The plot riffs explicitly on Shakespeare. A king is murdered by his ambitious lord and lady, the infant heir is passed to a travelling acting company by a dying soldier, and the witches find themselves implicated in regicide they did not commit. The Macbeth parallels are unavoidable and intentional — but Pratchett layers in Hamlet, King Lear, and a sustained meditation on the nature of narrative itself. The question the novel keeps returning to is whether stories can have power over events, whether the land itself can remember what happened to it, and whether three women with no interest in politics can avoid becoming the instruments of history’s plot.

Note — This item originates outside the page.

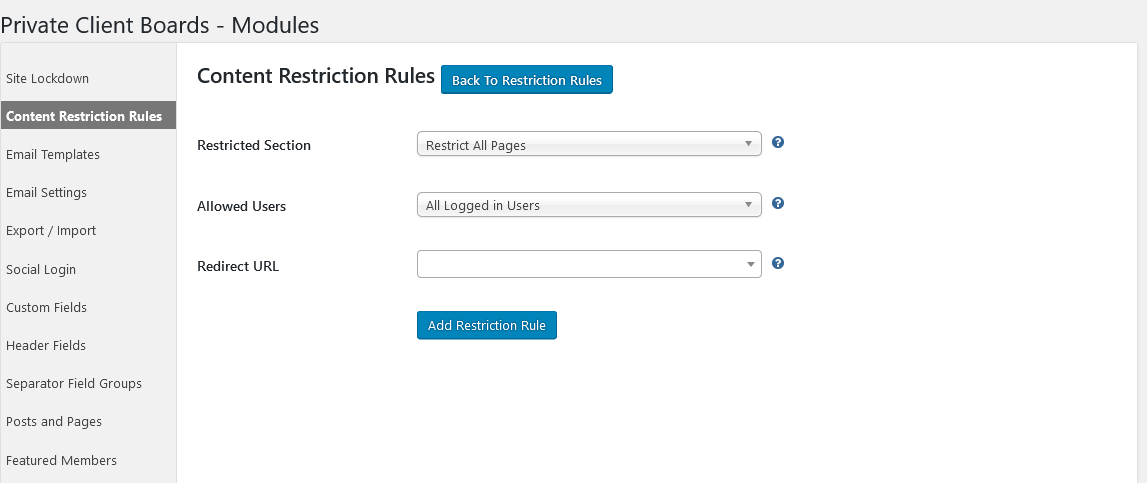Open Featured Members section
Image resolution: width=1147 pixels, height=483 pixels.
61,460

What makes Wyrd Sisters remarkable is how deftly it balances its comic and serious registers. Nanny Ogg’s vulgarity and Magrat’s earnest new-age enthusiasms generate sustained comedy. But Granny’s understanding of power — that real power often means not using it — gives the novel a moral backbone that earns the emotional weight of its final act. The scene in which the witches accelerate time by fifteen years is conceptually audacious and handled with the lightest touch.
Reading Order
Wyrd Sisters is the first true Witches novel and an excellent Discworld entry point. It is followed by Witches Abroad, Lords and Ladies, Maskerade, Carpe Jugulum, and the Tiffany Aching novels.

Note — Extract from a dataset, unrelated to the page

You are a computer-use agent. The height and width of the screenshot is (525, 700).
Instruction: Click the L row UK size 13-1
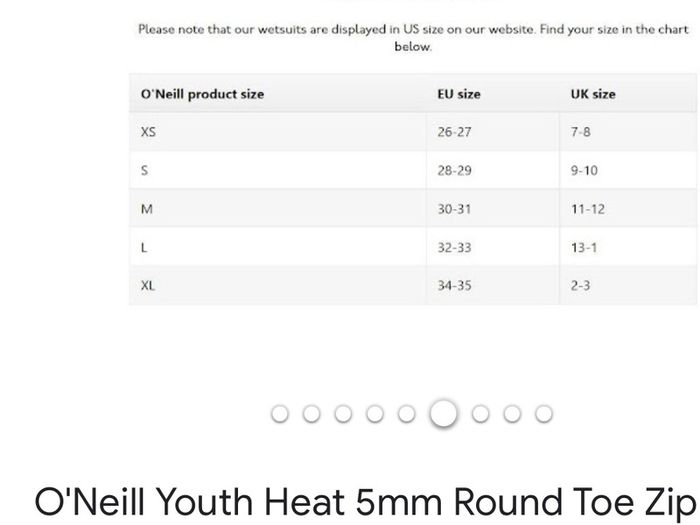click(x=583, y=247)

Frequently Asked Questions
What is "Wyrd Sisters" about?
Three Discworld witches — the formidable Granny Weatherwax, the cheerfully bawdy Nanny Ogg, and the romantically-inclined Magrat Garlick — find themselves entangled in a political murder. A king has been killed, the heir spirited away, and the witches are drawn into a plot that echoes Macbeth, Hamlet, and King Lear simultaneously.
What are the key takeaways from "Wyrd Sisters"?

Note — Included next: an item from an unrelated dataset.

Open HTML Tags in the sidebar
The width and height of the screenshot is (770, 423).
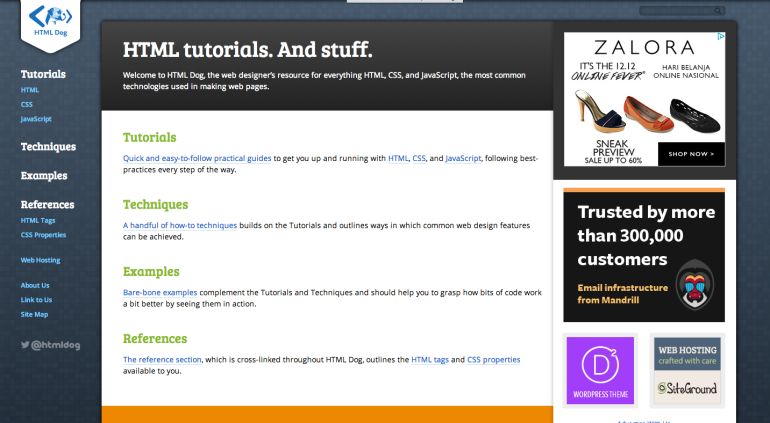point(38,220)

Real power often means knowing when not to use it — Granny's understanding of power is the novel's moral center Stories have power over events: narratives that a community tells about itself can shape what actually happens The land remembers what happened to it — place and history are not separable Three women of radically different temperaments working together can achieve what none could manage alone Political murder produces a debt that the narrative itself insists on collecting, regardless of what the murderers prefer
Is "Wyrd Sisters" worth reading?
The novel that introduced Granny Weatherwax to the world in her full form: Pratchett's deconstruction of Shakespearean tragedy is both funnier and more philosophically interesting than it has any right to be, and the Witches subseries it launches is the most emotionally resonant strand in Discworld.